_Work request_:
Could you output every record again, exactly as given?

Source data
▬▬▬▬▬▬▬▬▬▬

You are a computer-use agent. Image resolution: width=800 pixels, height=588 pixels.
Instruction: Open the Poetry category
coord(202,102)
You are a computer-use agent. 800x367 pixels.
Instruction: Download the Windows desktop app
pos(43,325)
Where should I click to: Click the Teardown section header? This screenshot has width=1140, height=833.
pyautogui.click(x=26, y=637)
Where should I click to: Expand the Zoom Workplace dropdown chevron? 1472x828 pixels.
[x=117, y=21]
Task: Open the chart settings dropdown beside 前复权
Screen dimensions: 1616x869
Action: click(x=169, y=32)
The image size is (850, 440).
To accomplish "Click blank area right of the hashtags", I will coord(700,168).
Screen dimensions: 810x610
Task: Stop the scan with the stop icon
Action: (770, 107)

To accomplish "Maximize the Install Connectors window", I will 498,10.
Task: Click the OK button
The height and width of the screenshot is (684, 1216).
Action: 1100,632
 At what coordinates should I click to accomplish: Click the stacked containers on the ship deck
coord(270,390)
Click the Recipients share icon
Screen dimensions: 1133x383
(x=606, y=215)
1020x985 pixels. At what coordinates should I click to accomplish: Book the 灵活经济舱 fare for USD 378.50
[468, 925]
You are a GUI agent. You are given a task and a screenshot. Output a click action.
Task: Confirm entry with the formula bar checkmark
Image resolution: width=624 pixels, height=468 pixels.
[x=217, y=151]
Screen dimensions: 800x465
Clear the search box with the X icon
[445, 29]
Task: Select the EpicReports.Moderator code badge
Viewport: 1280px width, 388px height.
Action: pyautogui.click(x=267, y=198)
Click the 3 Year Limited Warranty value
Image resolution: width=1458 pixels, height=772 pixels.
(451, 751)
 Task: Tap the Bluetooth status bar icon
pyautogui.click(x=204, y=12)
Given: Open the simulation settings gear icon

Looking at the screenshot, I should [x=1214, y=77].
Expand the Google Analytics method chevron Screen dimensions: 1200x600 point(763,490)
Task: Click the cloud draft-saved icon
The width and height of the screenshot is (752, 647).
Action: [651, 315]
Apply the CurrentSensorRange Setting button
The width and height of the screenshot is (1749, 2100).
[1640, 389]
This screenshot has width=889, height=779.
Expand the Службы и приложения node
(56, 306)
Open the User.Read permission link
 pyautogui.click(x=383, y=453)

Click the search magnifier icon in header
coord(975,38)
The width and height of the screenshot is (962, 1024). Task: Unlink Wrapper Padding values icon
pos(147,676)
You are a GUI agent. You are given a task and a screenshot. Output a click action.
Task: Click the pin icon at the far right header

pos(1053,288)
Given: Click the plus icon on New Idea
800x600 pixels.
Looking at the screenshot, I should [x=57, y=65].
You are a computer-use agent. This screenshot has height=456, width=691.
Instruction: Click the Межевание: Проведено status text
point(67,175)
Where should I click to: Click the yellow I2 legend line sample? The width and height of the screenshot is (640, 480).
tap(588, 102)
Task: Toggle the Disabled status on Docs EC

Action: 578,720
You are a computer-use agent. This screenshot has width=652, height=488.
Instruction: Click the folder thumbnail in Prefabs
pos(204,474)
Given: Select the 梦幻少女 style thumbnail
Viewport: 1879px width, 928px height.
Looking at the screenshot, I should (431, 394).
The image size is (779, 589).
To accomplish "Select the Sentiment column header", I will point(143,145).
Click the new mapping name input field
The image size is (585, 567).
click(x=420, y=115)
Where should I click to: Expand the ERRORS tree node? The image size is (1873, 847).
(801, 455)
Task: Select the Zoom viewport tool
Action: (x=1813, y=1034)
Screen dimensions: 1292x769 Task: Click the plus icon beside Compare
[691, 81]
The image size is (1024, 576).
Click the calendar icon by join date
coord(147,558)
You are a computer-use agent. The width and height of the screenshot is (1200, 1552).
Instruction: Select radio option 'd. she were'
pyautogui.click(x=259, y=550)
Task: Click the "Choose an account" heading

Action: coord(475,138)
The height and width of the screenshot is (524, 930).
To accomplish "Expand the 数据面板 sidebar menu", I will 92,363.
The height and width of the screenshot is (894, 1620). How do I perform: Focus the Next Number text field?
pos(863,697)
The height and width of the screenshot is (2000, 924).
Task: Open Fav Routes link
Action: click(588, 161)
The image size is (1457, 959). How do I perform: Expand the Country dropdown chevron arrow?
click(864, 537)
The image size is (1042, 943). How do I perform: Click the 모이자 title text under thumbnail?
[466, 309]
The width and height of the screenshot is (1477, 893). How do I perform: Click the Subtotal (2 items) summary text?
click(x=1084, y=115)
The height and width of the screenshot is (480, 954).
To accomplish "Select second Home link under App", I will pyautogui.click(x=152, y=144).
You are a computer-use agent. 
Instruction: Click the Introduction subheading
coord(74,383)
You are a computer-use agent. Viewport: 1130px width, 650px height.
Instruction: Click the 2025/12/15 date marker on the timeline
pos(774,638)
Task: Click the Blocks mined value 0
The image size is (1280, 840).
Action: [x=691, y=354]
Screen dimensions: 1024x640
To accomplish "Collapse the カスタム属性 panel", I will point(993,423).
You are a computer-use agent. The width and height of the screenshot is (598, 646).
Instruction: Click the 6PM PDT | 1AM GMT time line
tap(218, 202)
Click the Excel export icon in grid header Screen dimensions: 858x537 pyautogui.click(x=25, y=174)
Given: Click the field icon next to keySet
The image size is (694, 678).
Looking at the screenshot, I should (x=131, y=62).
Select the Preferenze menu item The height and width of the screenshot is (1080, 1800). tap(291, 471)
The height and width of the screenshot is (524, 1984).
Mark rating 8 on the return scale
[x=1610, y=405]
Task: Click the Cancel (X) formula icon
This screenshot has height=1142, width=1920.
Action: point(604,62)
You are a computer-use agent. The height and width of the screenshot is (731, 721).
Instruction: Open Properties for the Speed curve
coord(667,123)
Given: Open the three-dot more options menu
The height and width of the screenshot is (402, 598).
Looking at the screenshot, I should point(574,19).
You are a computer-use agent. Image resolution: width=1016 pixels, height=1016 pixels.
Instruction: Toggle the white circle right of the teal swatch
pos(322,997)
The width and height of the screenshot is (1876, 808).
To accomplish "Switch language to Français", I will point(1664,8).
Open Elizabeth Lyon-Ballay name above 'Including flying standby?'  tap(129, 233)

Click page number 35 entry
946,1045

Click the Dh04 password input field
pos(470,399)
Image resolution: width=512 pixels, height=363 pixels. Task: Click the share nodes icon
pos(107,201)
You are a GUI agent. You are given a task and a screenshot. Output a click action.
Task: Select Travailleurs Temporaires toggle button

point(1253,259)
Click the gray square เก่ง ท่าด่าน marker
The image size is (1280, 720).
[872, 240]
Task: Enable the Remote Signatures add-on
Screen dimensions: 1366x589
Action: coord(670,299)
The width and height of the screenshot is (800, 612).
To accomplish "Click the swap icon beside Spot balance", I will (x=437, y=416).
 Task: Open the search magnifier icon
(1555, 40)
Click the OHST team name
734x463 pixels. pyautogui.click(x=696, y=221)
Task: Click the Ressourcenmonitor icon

▬▬▬▬▬▬▬▬▬▬

_Solved problem_:
You are a computer-use agent. Image resolution: width=800 pixels, height=588 pixels.
Instruction: Open the Poetry category
coord(202,102)
You are a computer-use agent. 800x367 pixels.
Instruction: Download the Windows desktop app
pos(43,325)
Where should I click to: Click the Teardown section header? This screenshot has width=1140, height=833.
pyautogui.click(x=26, y=637)
Where should I click to: Expand the Zoom Workplace dropdown chevron? 1472x828 pixels.
[x=117, y=21]
Task: Open the chart settings dropdown beside 前复权
Screen dimensions: 1616x869
Action: click(x=169, y=32)
The image size is (850, 440).
To accomplish "Click blank area right of the hashtags", I will coord(700,168).
Screen dimensions: 810x610
Task: Stop the scan with the stop icon
Action: (770, 107)

To accomplish "Maximize the Install Connectors window", I will 498,10.
Task: Click the OK button
The height and width of the screenshot is (684, 1216).
Action: 1100,632
 At what coordinates should I click to accomplish: Click the stacked containers on the ship deck
coord(270,390)
Click the Recipients share icon
Screen dimensions: 1133x383
(x=606, y=215)
1020x985 pixels. At what coordinates should I click to accomplish: Book the 灵活经济舱 fare for USD 378.50
[468, 925]
You are a GUI agent. You are given a task and a screenshot. Output a click action.
Task: Confirm entry with the formula bar checkmark
Image resolution: width=624 pixels, height=468 pixels.
[x=217, y=151]
Screen dimensions: 800x465
Clear the search box with the X icon
[445, 29]
Task: Select the EpicReports.Moderator code badge
Viewport: 1280px width, 388px height.
Action: pyautogui.click(x=267, y=198)
Click the 3 Year Limited Warranty value
Image resolution: width=1458 pixels, height=772 pixels.
(451, 751)
 Task: Tap the Bluetooth status bar icon
pyautogui.click(x=204, y=12)
Given: Open the simulation settings gear icon

Looking at the screenshot, I should [x=1214, y=77].
Expand the Google Analytics method chevron Screen dimensions: 1200x600 point(763,490)
Task: Click the cloud draft-saved icon
The width and height of the screenshot is (752, 647).
Action: [651, 315]
Apply the CurrentSensorRange Setting button
The width and height of the screenshot is (1749, 2100).
[1640, 389]
This screenshot has width=889, height=779.
Expand the Службы и приложения node
(56, 306)
Open the User.Read permission link
 pyautogui.click(x=383, y=453)

Click the search magnifier icon in header
coord(975,38)
The width and height of the screenshot is (962, 1024). Task: Unlink Wrapper Padding values icon
pos(147,676)
You are a GUI agent. You are given a task and a screenshot. Output a click action.
Task: Click the pin icon at the far right header

pos(1053,288)
Given: Click the plus icon on New Idea
800x600 pixels.
Looking at the screenshot, I should [x=57, y=65].
You are a computer-use agent. This screenshot has height=456, width=691.
Instruction: Click the Межевание: Проведено status text
point(67,175)
Where should I click to: Click the yellow I2 legend line sample? The width and height of the screenshot is (640, 480).
tap(588, 102)
Task: Toggle the Disabled status on Docs EC

Action: 578,720
You are a computer-use agent. This screenshot has width=652, height=488.
Instruction: Click the folder thumbnail in Prefabs
pos(204,474)
Given: Select the 梦幻少女 style thumbnail
Viewport: 1879px width, 928px height.
Looking at the screenshot, I should (431, 394).
The image size is (779, 589).
To accomplish "Select the Sentiment column header", I will point(143,145).
Click the new mapping name input field
The image size is (585, 567).
click(x=420, y=115)
Where should I click to: Expand the ERRORS tree node? The image size is (1873, 847).
(801, 455)
Task: Select the Zoom viewport tool
Action: (x=1813, y=1034)
Screen dimensions: 1292x769 Task: Click the plus icon beside Compare
[691, 81]
The image size is (1024, 576).
Click the calendar icon by join date
coord(147,558)
You are a computer-use agent. The width and height of the screenshot is (1200, 1552).
Instruction: Select radio option 'd. she were'
pyautogui.click(x=259, y=550)
Task: Click the "Choose an account" heading

Action: coord(475,138)
The height and width of the screenshot is (524, 930).
To accomplish "Expand the 数据面板 sidebar menu", I will 92,363.
The height and width of the screenshot is (894, 1620). How do I perform: Focus the Next Number text field?
pos(863,697)
The height and width of the screenshot is (2000, 924).
Task: Open Fav Routes link
Action: click(588, 161)
The image size is (1457, 959). How do I perform: Expand the Country dropdown chevron arrow?
click(864, 537)
The image size is (1042, 943). How do I perform: Click the 모이자 title text under thumbnail?
[466, 309]
The width and height of the screenshot is (1477, 893). How do I perform: Click the Subtotal (2 items) summary text?
click(x=1084, y=115)
The height and width of the screenshot is (480, 954).
To accomplish "Select second Home link under App", I will pyautogui.click(x=152, y=144).
You are a computer-use agent. 
Instruction: Click the Introduction subheading
coord(74,383)
You are a computer-use agent. Viewport: 1130px width, 650px height.
Instruction: Click the 2025/12/15 date marker on the timeline
pos(774,638)
Task: Click the Blocks mined value 0
The image size is (1280, 840).
Action: [x=691, y=354]
Screen dimensions: 1024x640
To accomplish "Collapse the カスタム属性 panel", I will point(993,423).
You are a computer-use agent. The width and height of the screenshot is (598, 646).
Instruction: Click the 6PM PDT | 1AM GMT time line
tap(218, 202)
Click the Excel export icon in grid header Screen dimensions: 858x537 pyautogui.click(x=25, y=174)
Given: Click the field icon next to keySet
The image size is (694, 678).
Looking at the screenshot, I should (x=131, y=62).
Select the Preferenze menu item The height and width of the screenshot is (1080, 1800). tap(291, 471)
The height and width of the screenshot is (524, 1984).
Mark rating 8 on the return scale
[x=1610, y=405]
Task: Click the Cancel (X) formula icon
This screenshot has height=1142, width=1920.
Action: point(604,62)
You are a computer-use agent. The height and width of the screenshot is (731, 721).
Instruction: Open Properties for the Speed curve
coord(667,123)
Given: Open the three-dot more options menu
The height and width of the screenshot is (402, 598).
Looking at the screenshot, I should point(574,19).
You are a computer-use agent. Image resolution: width=1016 pixels, height=1016 pixels.
Instruction: Toggle the white circle right of the teal swatch
pos(322,997)
The width and height of the screenshot is (1876, 808).
To accomplish "Switch language to Français", I will point(1664,8).
Open Elizabeth Lyon-Ballay name above 'Including flying standby?'  tap(129, 233)

Click page number 35 entry
946,1045

Click the Dh04 password input field
pos(470,399)
Image resolution: width=512 pixels, height=363 pixels. Task: Click the share nodes icon
pos(107,201)
You are a GUI agent. You are given a task and a screenshot. Output a click action.
Task: Select Travailleurs Temporaires toggle button

point(1253,259)
Click the gray square เก่ง ท่าด่าน marker
The image size is (1280, 720).
[872, 240]
Task: Enable the Remote Signatures add-on
Screen dimensions: 1366x589
Action: coord(670,299)
The width and height of the screenshot is (800, 612).
To accomplish "Click the swap icon beside Spot balance", I will (x=437, y=416).
 Task: Open the search magnifier icon
(1555, 40)
Click the OHST team name
734x463 pixels. pyautogui.click(x=696, y=221)
Task: Click the Ressourcenmonitor icon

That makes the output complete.